When data is missing we can’t tell complete stories. We can make assumptions but we cannot definitively draw conclusions. In the case of Tulsa, we know that the massacre was one of the greatest Black wealth stripping singular events of the 20th Century. We know that Greenwood District still exists today, that Tulsa remains deeply segregated, and that the neighborhood never recovered. However, we cannot state that the former definitively caused the latter — that is we don’t have the data to connect A to B. We likely never will, as the property ownership was affected by both Jim Crow laws, redlining, and later desegregation which meant that Black business owners and would-be home owners were no longer restricted to one neighborhood in Tulsa.

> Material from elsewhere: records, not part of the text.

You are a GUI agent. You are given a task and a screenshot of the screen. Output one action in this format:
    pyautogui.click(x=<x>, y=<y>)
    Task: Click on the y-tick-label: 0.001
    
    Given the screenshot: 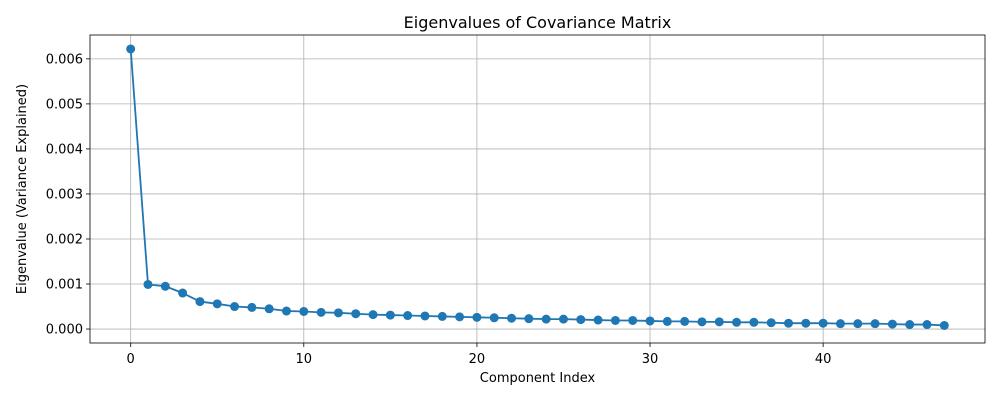 What is the action you would take?
    pyautogui.click(x=64, y=286)
    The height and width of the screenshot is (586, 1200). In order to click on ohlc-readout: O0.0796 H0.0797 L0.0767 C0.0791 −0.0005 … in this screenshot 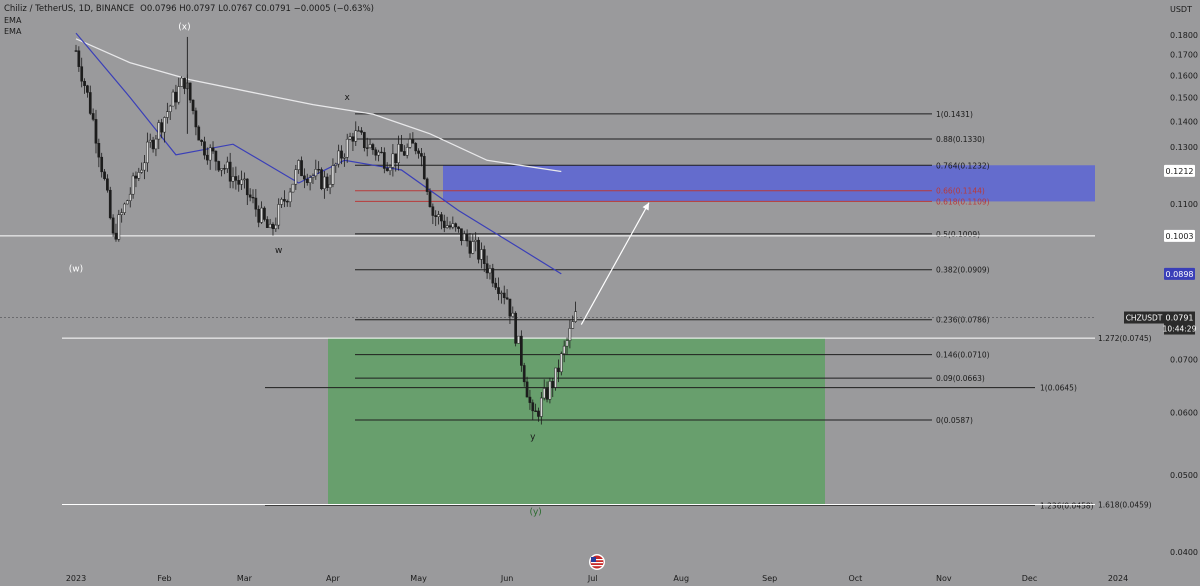, I will do `click(257, 9)`.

In the horrifying chance that something like what happened in Tulsa happened today, we would hope that there would be a full reckoning and accounting, in a way that did not happen in the past. However, there are still insidious ways that missing data may play into our inability to paint a full picture of racial inequities. Take reparations for slavery, which are yet another example where missing data is problematic for reparative justice. One of the arguments against reparations is that a lack of records makes it impossible for most African Americans to trace their lineage earlier than the Civil War, so how could they prove they descended from enslaved people? Even today, racial data is often missing, such as in Covid-19 studiesvaccination rollouts, as well as the government-provided data on PPP loans, which clouds our ability to assess if necessary measures truly helped the most hard-hit communities.

We may never know the full implications of what happened in Tulsa, but organizations like the 1921 Tulsa Race Massacre Centennial, Oklahoma Historical Society, Tulsa Historical Society and Museum, the New York Times, and Human Rights Watch have all helped us piece together what data we have. In the past 100 years, neither victims of this heinous event nor their descendants have ever received compensation via court order or legislation — which is the focus of a pending lawsuit we can only hope succeeds. While we don’t have all the data we’d want to connect the harm done in the past 100 years, the existing data more than demonstrates the losses experienced by the residents of 1921 Greenwood.

Moving forward, we need to make changes in our intentionality with demographic data collection to ensure that we’ll always have a complete picture of racial disparity. As long as racism exists, we need to account for race and ethnicity, just as we would with age, sex, orientation, and marital status. How else can we account for the different world people of color experience, and correct for the injustices they face?